SHORT EXERCISE. Could you write the next part of the HIB documentation below, picking up right after its final sentence and keeping it separate from the data that follows?

DMA controllers and a PIO write controller reside in HIB. These
controller can be accessed via HIB local registers mapped to the PCI
Base Address Register 0 (BAR0) space.

The host computer performs PIO write onto the BAR2 space. HIB is
designed so that it can achieve high transfer speed, if the
page-attribute of the BAR2 space region in use is set to
write-combining mode. See the source code templates/hibctl.vhd for
implementation detail.

You can find a sample logic at ./ifpga_{agx,s2gx}{8,4}.vhd, which shows
the actual usage of HIB. In the following, we describe how to
synthesise the sample logic, and how to control it from the host
computer.


---------------
Logic Synthesis
---------------

Use Altera's QuartusII for logic synthesis. Synthesis using other
tools may be possible, but are not tested.

You can find a Quartus Project File (.qpf) and a Quartus Setting File
(.qsf) at:

  ./synth/ifpga_{agx,s2gx}{8,4}.qpf
  ./synth/ifpga_{agx,s2gx}{8,4}.qsf,

with which you can synthesize a sample logic

  ./ifpga_{agx,s2gx}{8,4}.vhd 

to obtain an SRAM Object File (.sof). This file can be used to configure
KFCR's evaluation boards AGX8 and S2GX8.

Note that only two VHDL source file:

  ./hib.vhd
  ./ifpga_{agx,s2gx}{8,4}.vhd

is used for the synthesis. Although HIB internally uses entity gpcie
and phy125, gpcie.vhd and phy.vhd are not necessary. These are
included into hib.vhd, just for user's convenience.


-------------------------
HIB Controlling Software
-------------------------

The development kit includes softwares to control HIB from the host
computer. The softwares consist of two parts: HIB device driver and
HIB control library. Installation procedure and usage of the softwares
are described in this section.

Note : The softwares are only for Linux OS, and other platforms are
currently not supported.  However, this DOES NOT imply that design of
HIB is Linux OS dependent. HIB is designed independent of any specific
OS, and can be controlled from platforms other than Linux, if
appropriate softwares are provided.

MATERIAL.
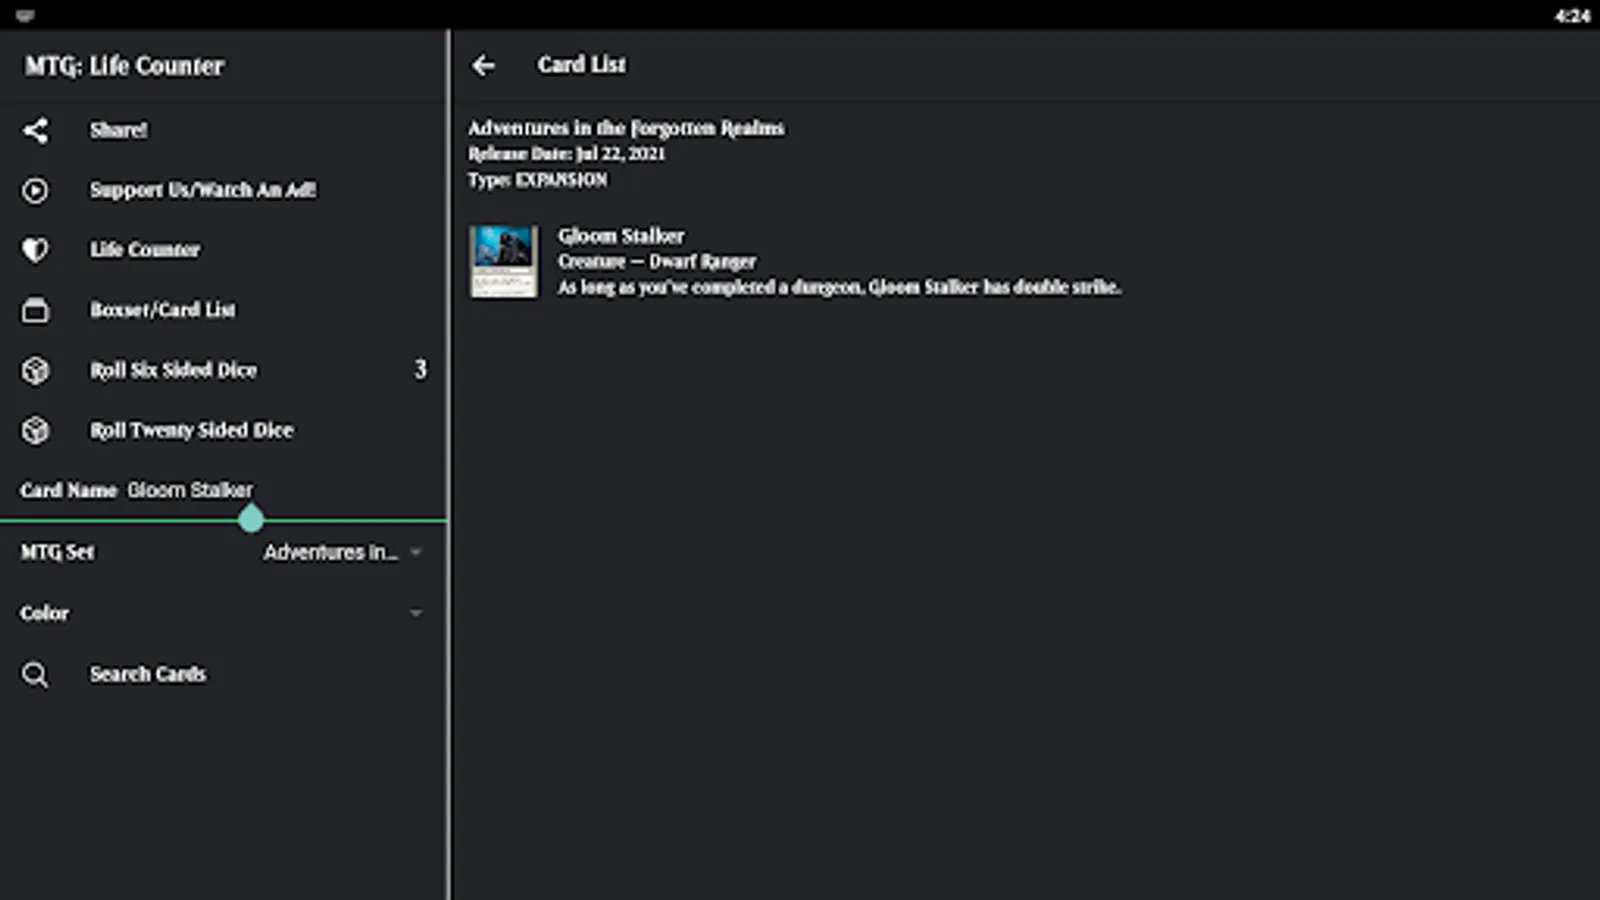This screenshot has height=900, width=1600.
Task: Open the Gloom Stalker card thumbnail
Action: (x=504, y=261)
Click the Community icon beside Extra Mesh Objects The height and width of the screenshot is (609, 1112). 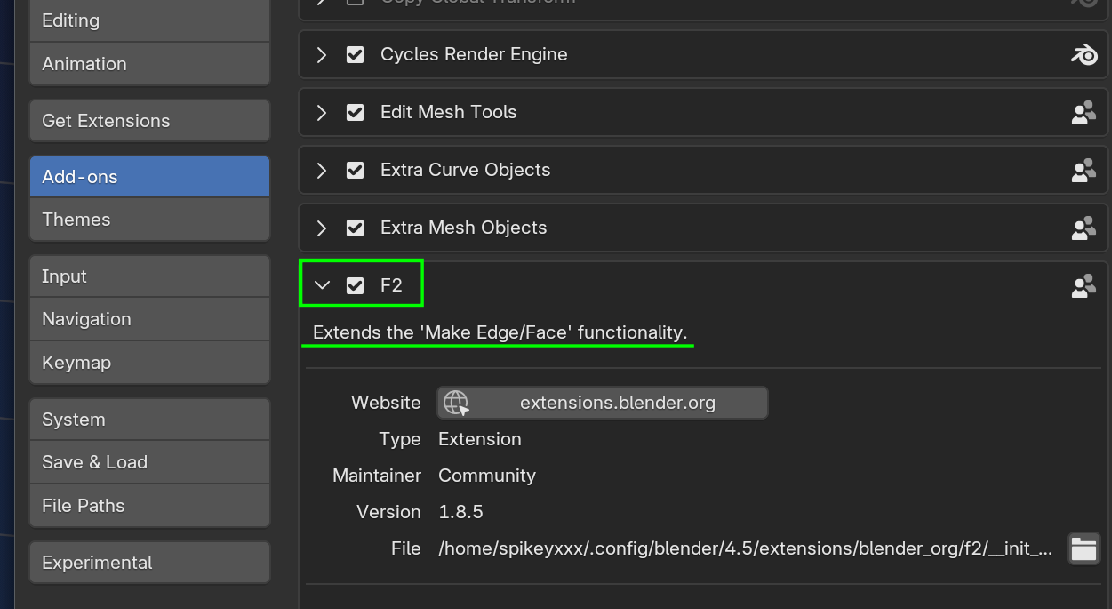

RESULT FOR THIS EXERCISE.
Software Installation
---------------------

In order to install the softwares, run ./scripts/install.csh and
follow its instruction.

  kawai@localhost[1]>./scripts/install.csh
  -----------------------------------------------
   Host Interface Bridge (HIB) software package
   installation program.
  -----------------------------------------------
  
  How many HIBs are you installing?: 1
  
  Confirm your choice.
    number of HIBs you are installing : 1
  Are they correct? (y/n): y
  
  -------------------------------
  Preparing for installation...
  -------------------------------
  
  ...
  
  gcc -O0 -g -I. -I../include -o hibtest hibtest.c hibutil.c -lm
  gcc -O0 -g -I. -I../include -o lsgrape lsgrape.c hibutil.c -lm
  
  done


Note that a complete source tree of the Linux kernel is required for
successful installation.


Device Driver Configuration
---------------------------

Everytime the host computer is restarted, HIB device driver need to be
configured into the Linux kernel. In order to do this, change
directory to ./driver/, and run make installmodule (You need the root
permission).

  [root@localhost driver]# make installmodule
  ./install0.csh
  
  -- install module hibdrv --
  hibdrv: 1 HIB(s) found.
  
  rm -f /dev/hibdrv[0-9]
  
  /sbin/insmod -f hibdrv.ko
  mknod /dev/hibdrv0 c 253 0
  
  chgrp wheel /dev/hibdrv0
  
  chmod 666 /dev/hibdrv0
  crw-rw-rw- 1 root wheel 253, 0 Jul  9 12:59 /dev/hibdrv0
  -- done --

This should plug-in the HIB device driver hibdrv into the kernel.
You can use a command /sbin/lsmod to check the driver status. Output
of the command should have a line that has a word 'hibdrv'.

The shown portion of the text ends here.